Proposed Changes to the Visa System

One of the reason why I put myself back up on Facebook is to communicate some of my findings with prospective students who are or wants to come to the UK to further their studies. I find that many people are still unaware, or only partially aware of these things. Having read some of the responses to these proposals, I do find some of the changes rather unfair towards the international students.

Quoting the Consultation Survey on the UKBA website,

“The consultation questions are grouped under the following broad aims we expect our reforms to achieve.

Raising the level of courses students can study. Only Highly Trusted Sponsors will be able to offer courses to adult students at National Qualification Levels 3,4 and 5.

Introducing tougher entry criteria for students other than child students.

-The language bar will be raised, meaning the minimum IELTS score or any other legible English assessment units will be increased.

 

Ensuring students return overseas after their course.

-They are considering to require students who wish to continue their post-grad studies to leave the UK and re-apply visa from overseas, and close the Tier 1 Post Study Work route. This means international students no longer have the option to stay in UK to work right after they graduate.

 

Limiting the entitlements to work and sponsor dependants.
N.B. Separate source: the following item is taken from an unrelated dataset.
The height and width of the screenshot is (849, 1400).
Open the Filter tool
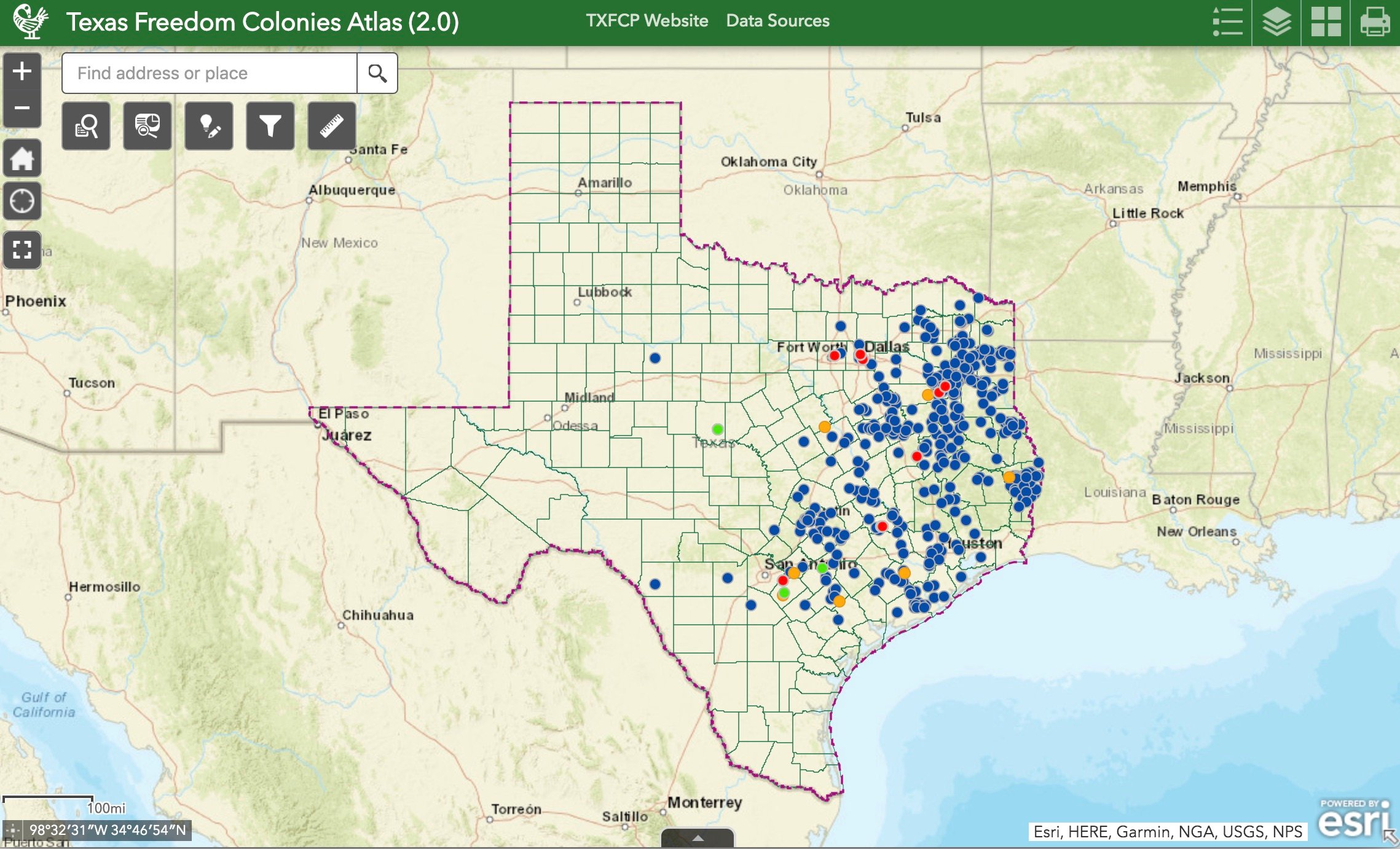tap(269, 127)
-Students allowed to work only on campus during the week and for any other external employer on weekends or vacation breaks.
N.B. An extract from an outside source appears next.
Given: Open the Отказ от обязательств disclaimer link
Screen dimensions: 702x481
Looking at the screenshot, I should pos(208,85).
-Minimum ratio of work to study placement changed to 66:33 – this makes it harder for international students to obtain a place for internships and industrial placements.

 

Simpler procedures for checking low-risk applications.

Stricter accreditation procedures for education providers in the private sector.

 

The closing date for any response to the UKBA is 31st of January and apparently, many of the international students studying in the same university as I am is unaware of this until several days ago when we were e-mailed directly by the International Student Advice team. What ensued was a flood of e-mails into my inbox as the respondents intelligently clicked on the “Reply to All” button. Nevertheless, it gave me some interesting materials to work on.

The full documentation of the proposal can be obtained from the UKBA website, but for the sake of people who do not have the leisure of sifting words after words of round-a-bout bore, I have quoted part of the summary here.

Check, this is not yet my response to this issue.